The trick is in the mix. 100% clean energy (wind, solar, hydro) might be somewhat of a challenge. But it is rather easy to raise its share of the total energy production to about 80%. The rest would be provided mostly by gas, and perhaps a very few coal plants, which would run only in absolute emergency times. This would reduce our carbon footprint considerably. And for this, the additional cost is very small, if not already money can be saved. When we are at 80% renewable, we can then discuss the technical and financial requirements for the rest.
> it is rather easy to raise its share of the total energy production to about 80%
I know advocates claim this, but I am highly skeptical. The problem is capacity factor: yes, you might be able to build enough wind farms and solar panels (hydro is pretty much already built out--every site that is feasible for hydroelectric power in significant quantity already has a dam) so that their nominal capacity, if they were all running 24-7 at their rated output, exceeds 80% of total world energy usage. But they won't ever be running 24-7 at their rated output; not even close. Typical capacity factors, AFAIK, are less than 30% for these sources. Whereas nuclear plants (and fossil fuel plants, but we're assuming those are out of bounds since we're talking about clean energy) can run close to 24-7 at their rated output; typical capacity factors exceed 95%.
It is also quite possible and affordable to produce 80% taking the 30% capacity factor into account. Germany is already at 30% of all electricity being produced by renewables. The capacity factor only tells you how many you need to build.
That a nuclear power plant runs 24/7 causes also a lot of problems, because energy consumption heavily changes over the course of a day, especially at night there is little demand, and you cannot throttle a nuclear power plant quickly enough. That is why Belgium built illumination systems for all their highways, just to get rid of surplus nuclear power at night.
I doubt the 95% capacity factor for nuclear plants - perhaps for freshly built stations. Nuclear appears to be very reliable, but there are actually quite a lot of issues. One is, that for technical reasons, a nuclear power plant might have to be shut down entirely with no forewarning. This happens quite regular and has to be compensated for by the grid. Currently 50% of the German power plants are down for maintenance, and about 25% of the French, which caused electricity shortages in France last winter. And nuclear plants even are sensitive to the weather, because in hot summers or dry winters there might not be enough cooling water in the rivers that support their cooling needs.

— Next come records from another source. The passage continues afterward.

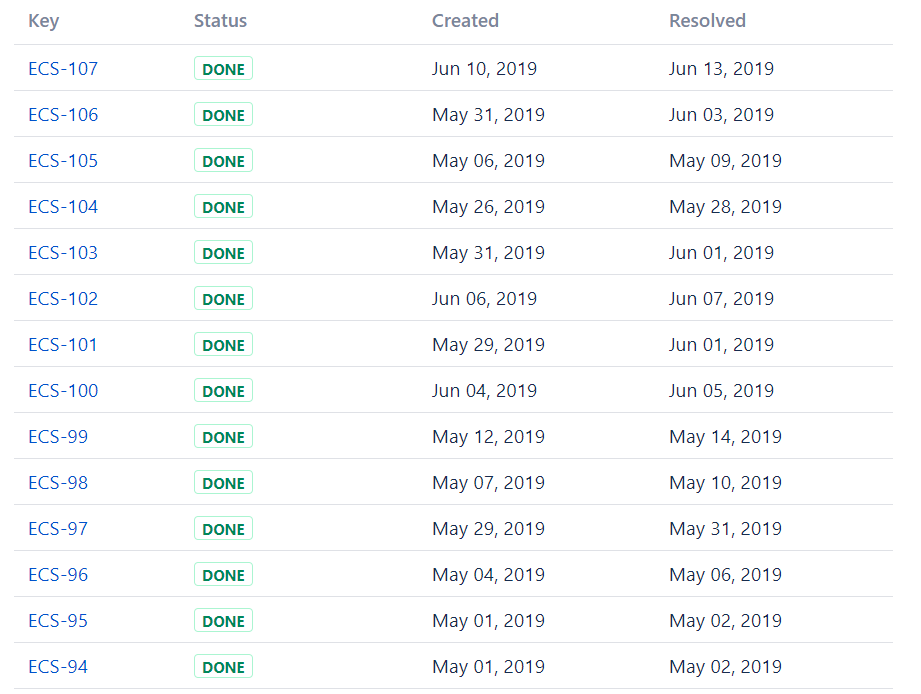
Task: Open the ECS-104 issue
Action: (63, 207)
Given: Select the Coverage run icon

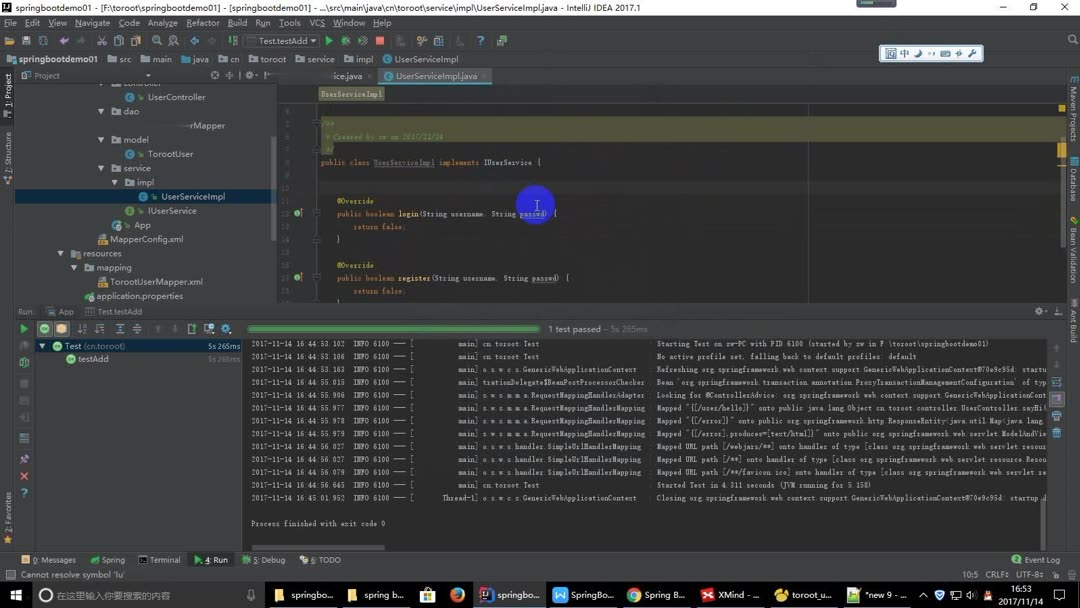Looking at the screenshot, I should tap(361, 41).
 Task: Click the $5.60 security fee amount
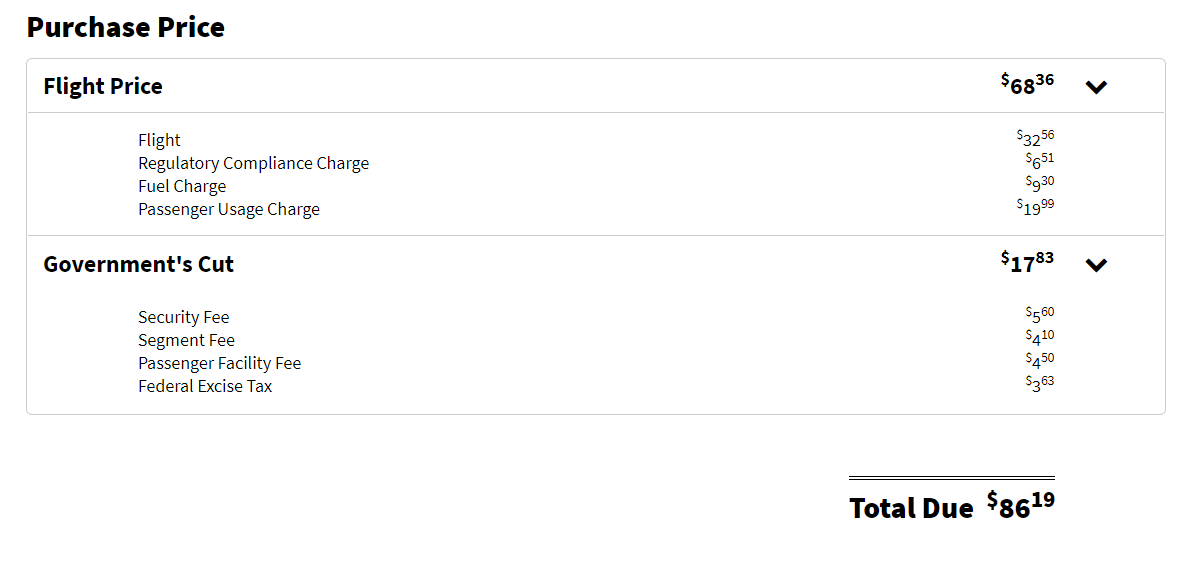pyautogui.click(x=1039, y=315)
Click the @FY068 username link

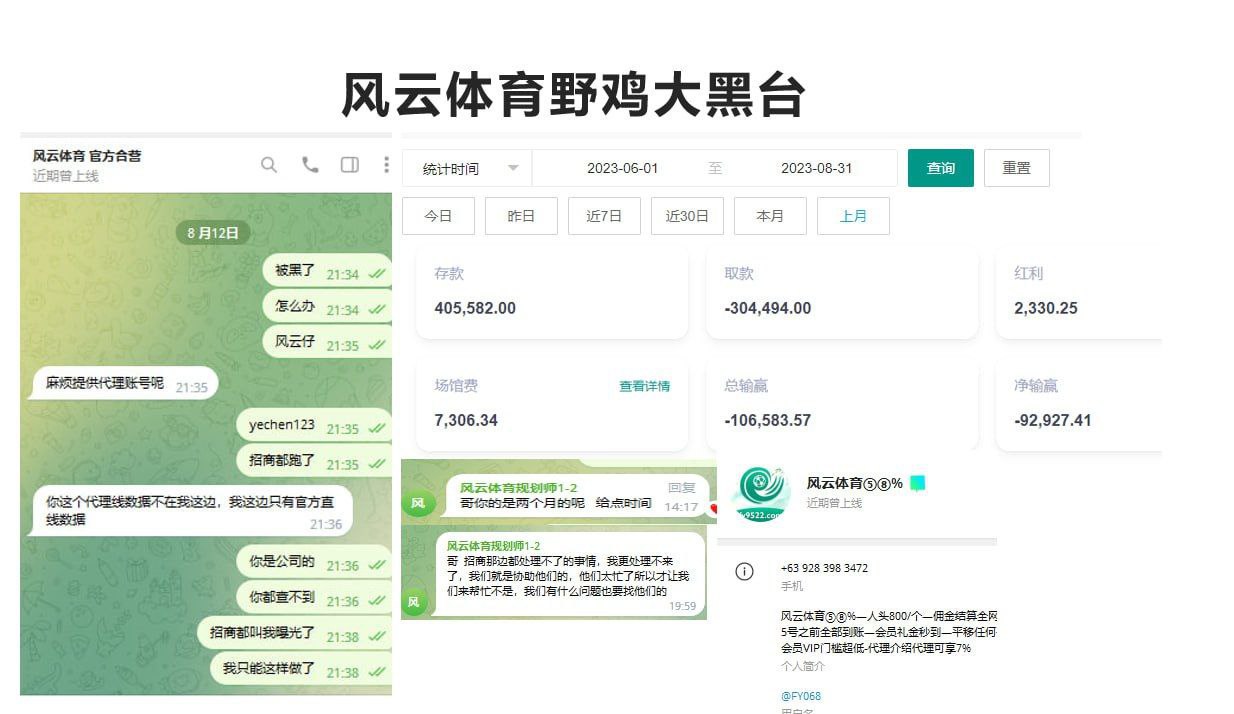coord(800,695)
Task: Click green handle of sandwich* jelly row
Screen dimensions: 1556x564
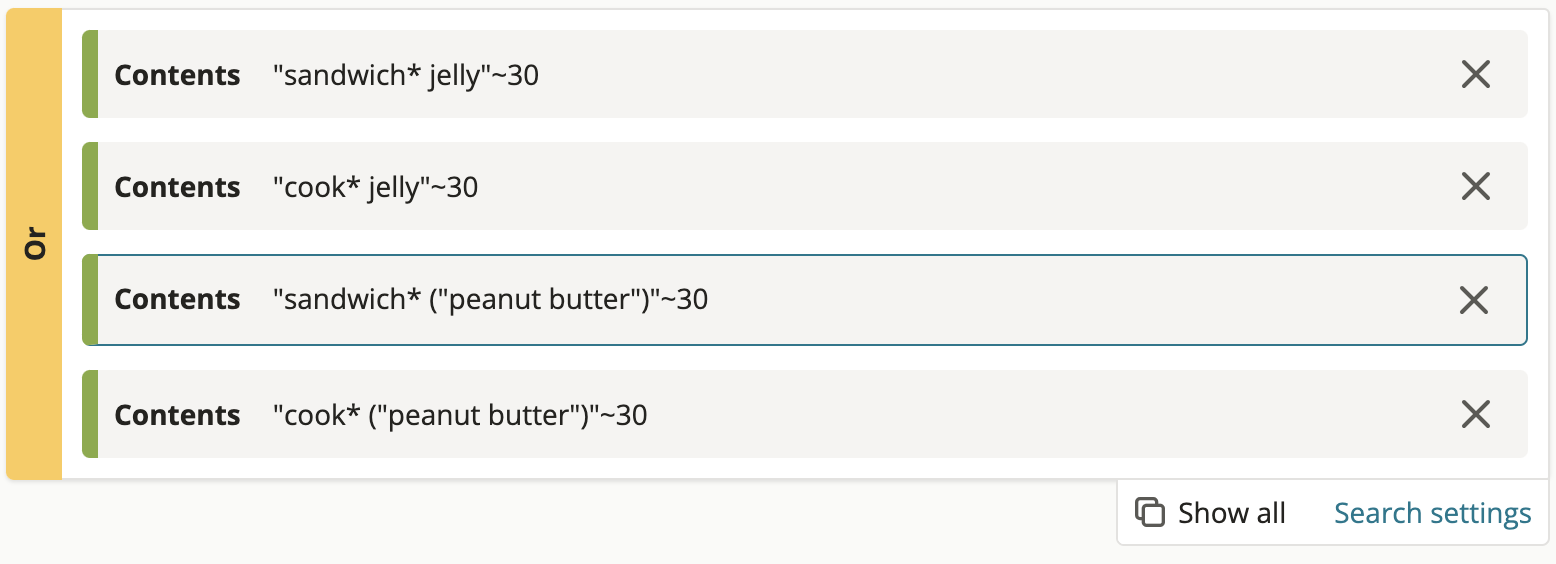Action: pos(90,74)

"We have to get to 80%, then we can talk about cost"? Is this like the "we have to do it to find out if we can afford it" version of "we have to pass it to find out what's in it"?
No. Up to 80% the cost of renewables is, what you pay to set up the solar cells or wind generators. And these costs are known and quite competitive (if not cheaper already) to building a new coal plant, and definitely cheaper than building a nuclear plant. If there is enough controllable power generation in the other 20%, by todays technology that would be gas power plants mostly, this is about how far smart grids can deal with the varying nature of the renewables. Only going beyond 80% there are significant additional costs for storage. But as battery costs are significantly falling, it makes only sense to discuss the costs, when we really need them and then know the true numbers, as this is quite a few years in the future.

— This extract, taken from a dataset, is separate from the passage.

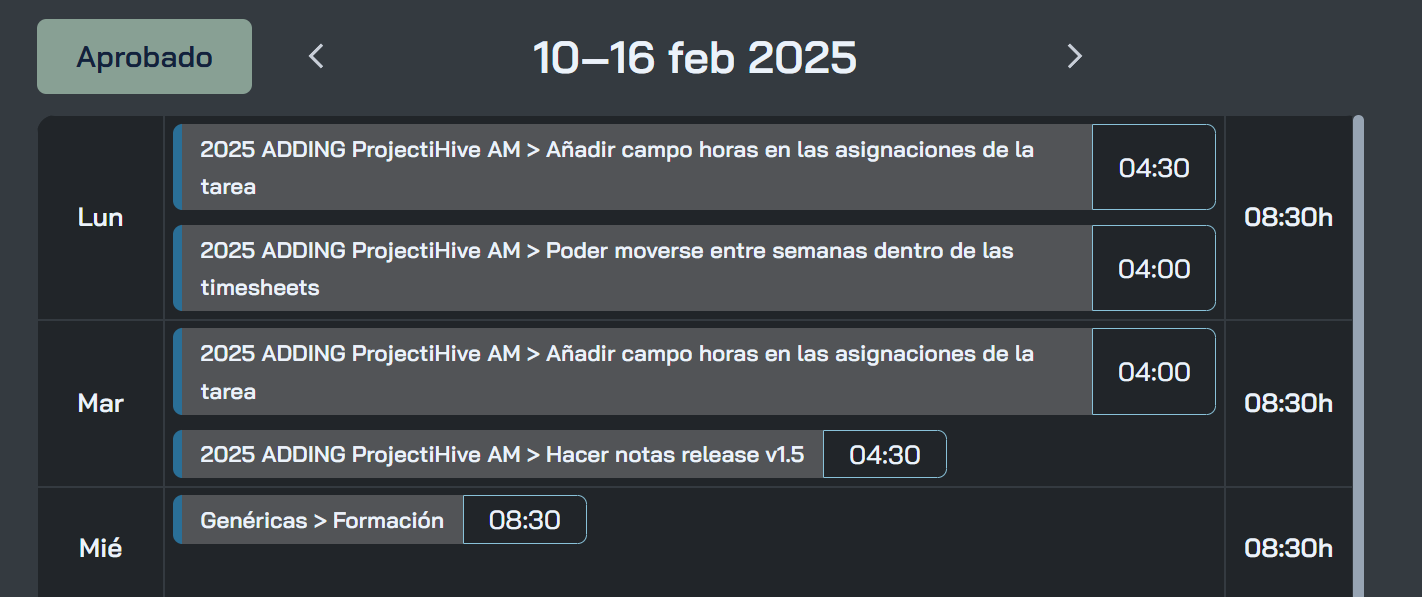Select the Mié day label
1422x597 pixels.
[100, 548]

I think the idea of enormous batteries storing megawatts of power is potentially more dangerous than nuclear plants. At least reactors have control rods, but what do you do with a huge battery with an internal short? And compared to stores of coal, oil, or gas, at least they won't spontaneously combust like batteries have the potential to.
No, there is no comparison. Large battery storage are not a single large battery, but is split in small units. So, if there is a short, a few cells, at worst one rack of batteries burns down, the other batteries in the storage facility are physically separate.
Fukushima has shown us, how severely things can go wrong. The reactor was completely shut down, but that didn't help much. Even with the control rods deployed, these reactors had a thermal load of several megawatts, and when the cooling failed to keep up with this load, 2 of the reactor cores melted, and the landscape around was contaminated. Pure luck that it wasn't worse and most of the radioactivity went out to the ocean.
> Fukushima has shown us, how severely things can go wrong.
It should be emphasized, though, that this had nothing to do with the reactor; it was bad siting of the backup generators and switchgear for decay heat cooling. Other reactors in the same complex that did not suffer from this problem had no issues.
Also, newer reactor designs do not need a backup generator for decay heat cooling, so they are not vulnerable to this failure mode at all.